1. Patrick already had a first-rate goalie, Sugar Jim Henry; 2. As it happened, Sugar Jim was Rayner’s best friend and off-ice business partner.
“Jimmy and I shared the Rangers crease for two seasons,” Rayner recalled, “and we remained the best of friends. But, finally, Patrick gave me the goal for myself and my buddy wound up being traded.”
The good news was that Rayner emerged as one of the best NHL goalies of the late 1940s. The bad news was that the New York defense was as bad as Bonnie Prince Charlie was good.
“His weak team,” McAllister asserted in his book, More Hockey Stories, “failed to lessen Rayner’s stature in the world of hockey. He was usually named to All-Star lists and in 1949-50, he achieved what a lot of NHL reporters thought was impossible.”
Although Chuck finished fourth in the Vezina Trophy race and his Rangers would wind up with an under .500 record, Rayner won the Hart Trophy as the league’s most valuable player. Had there been a Smythe Trophy for playoff MVP at the time, Rayner would have won that as well.
“He almost single-handedly led us through the playoffs,” said Rangers’ publicist Stan Saplin.
“We beat Montreal in the first round — Charlie topped the Canadiens Bill Durnan — and then Chuck took us all the way to double-overtime of Game Seven before he was beaten on a screened shot.”
By that time Rayner had become the hockey hero in New York. But in those mask-less days, Chuck’s face took such a beating that New York World-Telegram and Sun famed sports cartoonist Willard Mullin drew a road map of the goalie’s mangled mug.

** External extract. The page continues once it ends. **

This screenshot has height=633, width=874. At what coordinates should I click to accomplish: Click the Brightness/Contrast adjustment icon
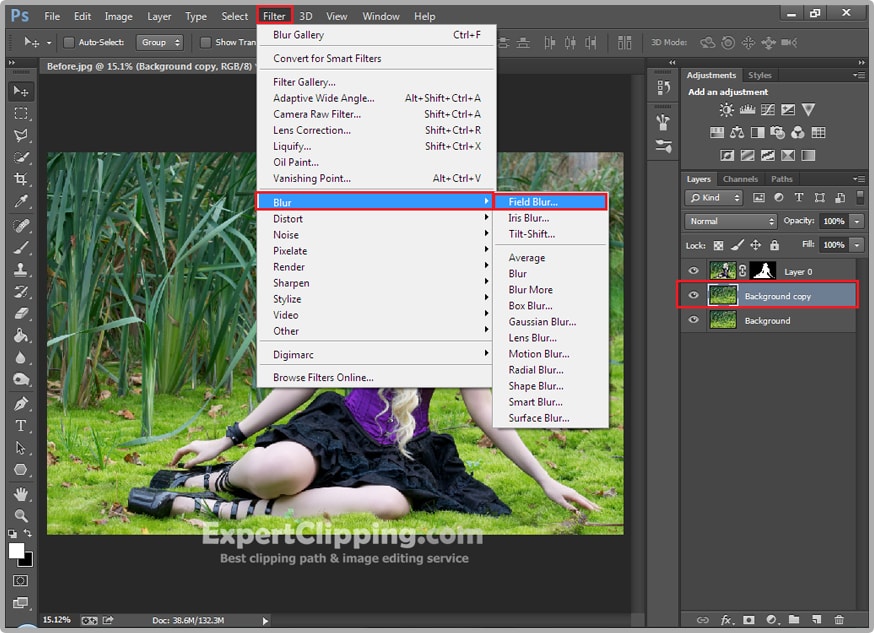tap(726, 110)
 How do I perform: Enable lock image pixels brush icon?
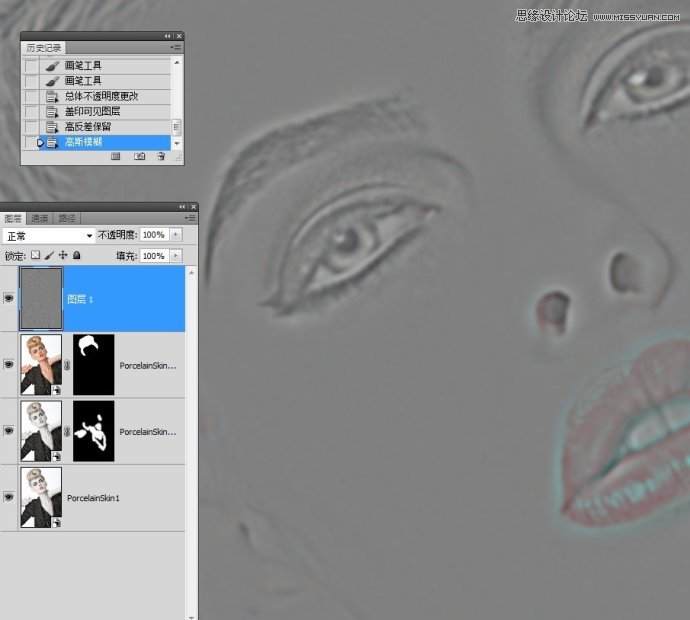coord(49,256)
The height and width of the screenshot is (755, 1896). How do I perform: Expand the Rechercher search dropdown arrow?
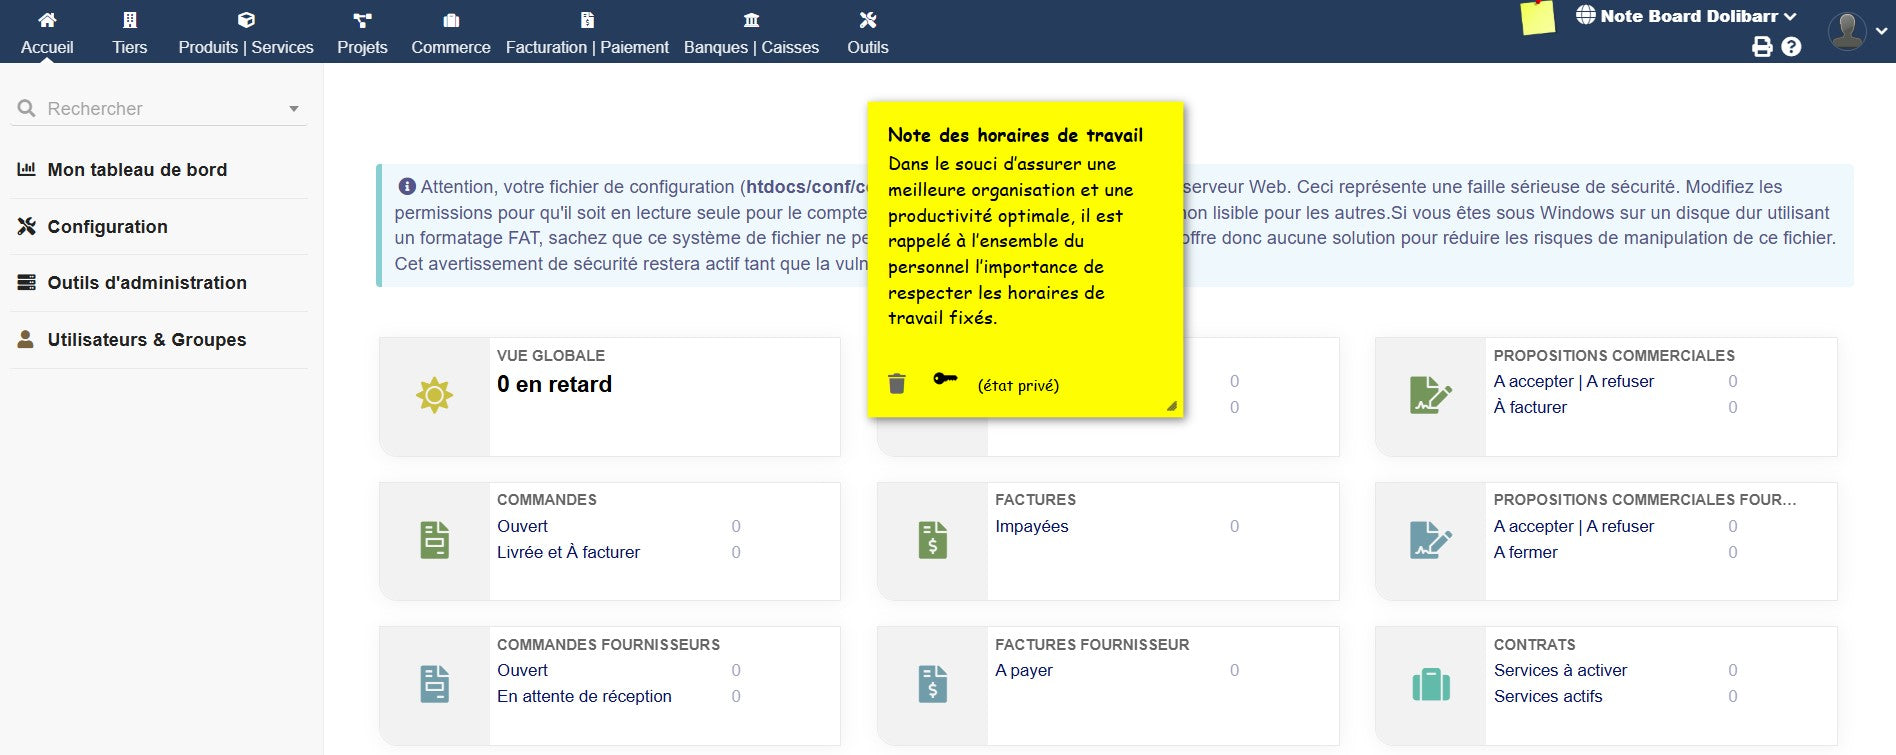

And since I was a big fan of Rayner’s, I clipped the January 15, 1951 “HAMBURGER PUSS” drawing and put it in my screapbook. If you look carefully, you might discern some of the signposts Mullin inserted. These included:
HAIRLINE FURROW, BLOODY PEAK, JACK CRAWFORD CRATER, NEEDLEWORK LANE, BROKEN JAW BEND AND NORM DUSSAULT CAVERN OF MISSING DENTURES, among others.
“Charlie got a kick out of Mullin’s work,” Saplin remembered. “He was that kind of guy; just a good fellow who went out there — never complaining — doing his best no matter how serious the injury.”
But the wounds — and natural attrition — took a toll and Bonnie Prince Charlie retired from NHL play after the 1952-53 season.
“The best way to understand how great a goalie Charlie was,” concluded Saplin, “is that he never had a season with a winning record and yet the hockey experts voted Rayner into the Hall of Fame!”
Then, a pause: “Too bad the Hall didn’t include all of Chuck’s stitches!”